Set task — Could you copy out, word for word, the part of the records that opens with the line containing "This screenshot has height=800, width=1280." and continues through the end of the records, both ends included? Leave the pictures out of your copy.

Available data —
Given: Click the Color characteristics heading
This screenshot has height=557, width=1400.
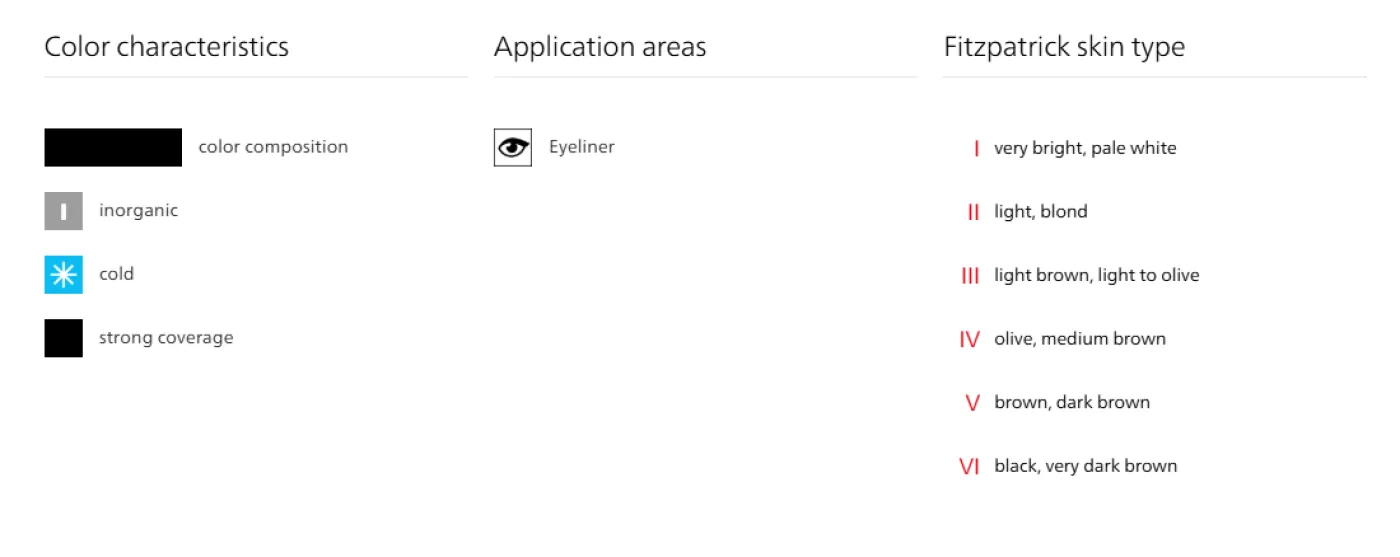Looking at the screenshot, I should coord(166,47).
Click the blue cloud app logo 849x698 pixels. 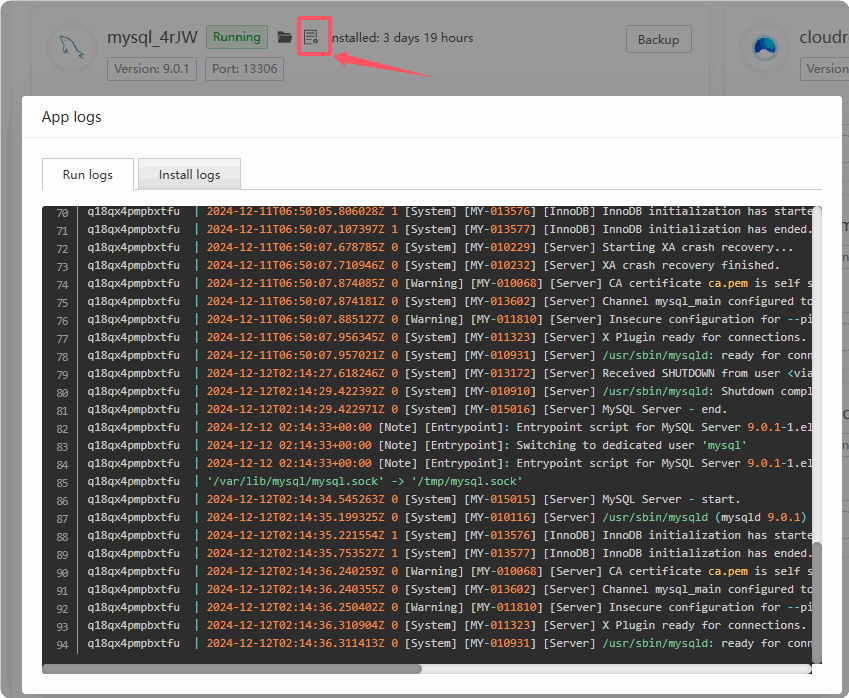(x=765, y=48)
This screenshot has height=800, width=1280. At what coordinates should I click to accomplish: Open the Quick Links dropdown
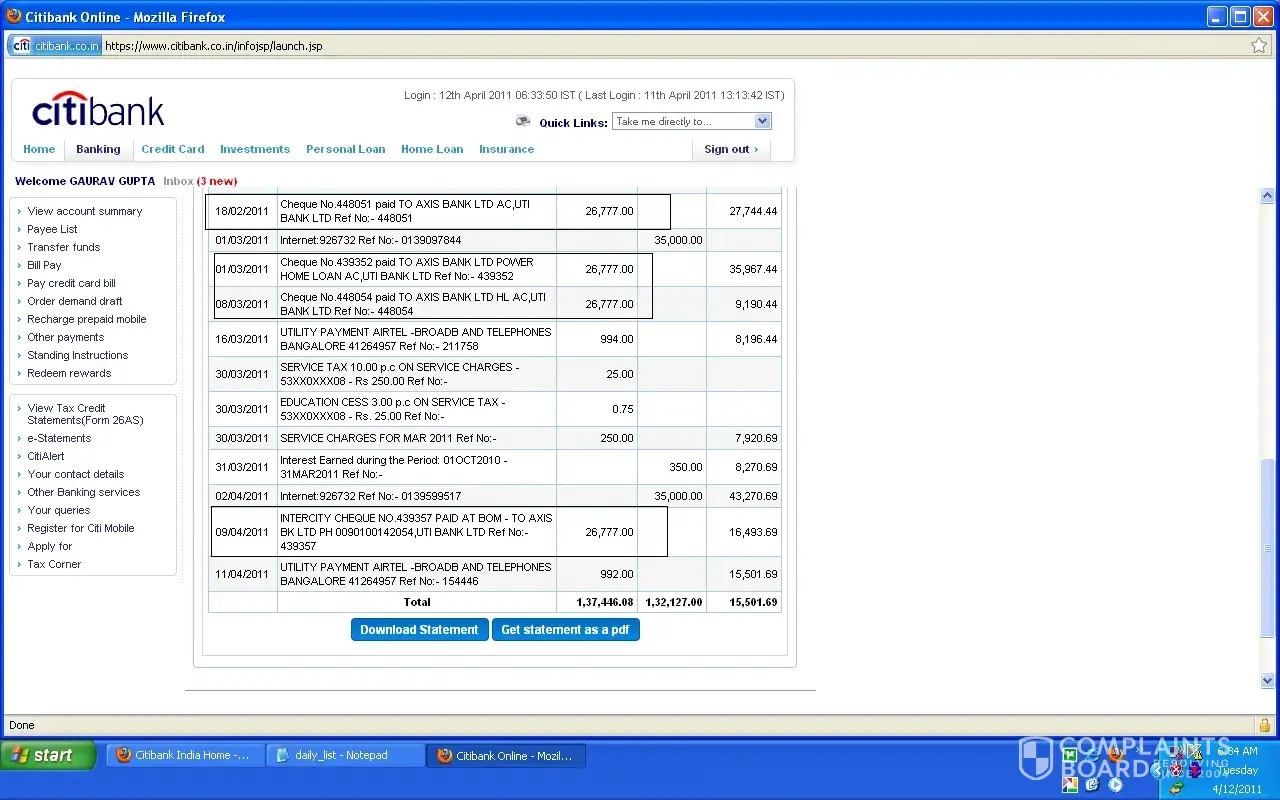[762, 121]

Expected answer —
This screenshot has height=800, width=1280. At what coordinates should I click to accomplish: Open the Quick Links dropdown
[762, 121]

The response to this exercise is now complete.